EXERCISE DESCRIPTION – Return only the stretch of the material below that begins with the line containing "536x418 pixels. At" and ends with the line containing "Click the Inverter2 Signal Out pin", exactly; both of those lines belong to it.

EXERCISE INPUT –
* * * * *

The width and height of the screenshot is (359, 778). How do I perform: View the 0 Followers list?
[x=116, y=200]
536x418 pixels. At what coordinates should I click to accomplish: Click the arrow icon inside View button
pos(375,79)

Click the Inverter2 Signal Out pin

* * * * *

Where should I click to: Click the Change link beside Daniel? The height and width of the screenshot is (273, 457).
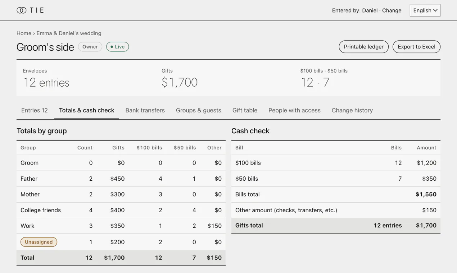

* * * * *

EXERCISE OUTPUT –
536x418 pixels. At what coordinates should I click to accomplish: Click the arrow icon inside View button
pos(375,79)

Click the Inverter2 Signal Out pin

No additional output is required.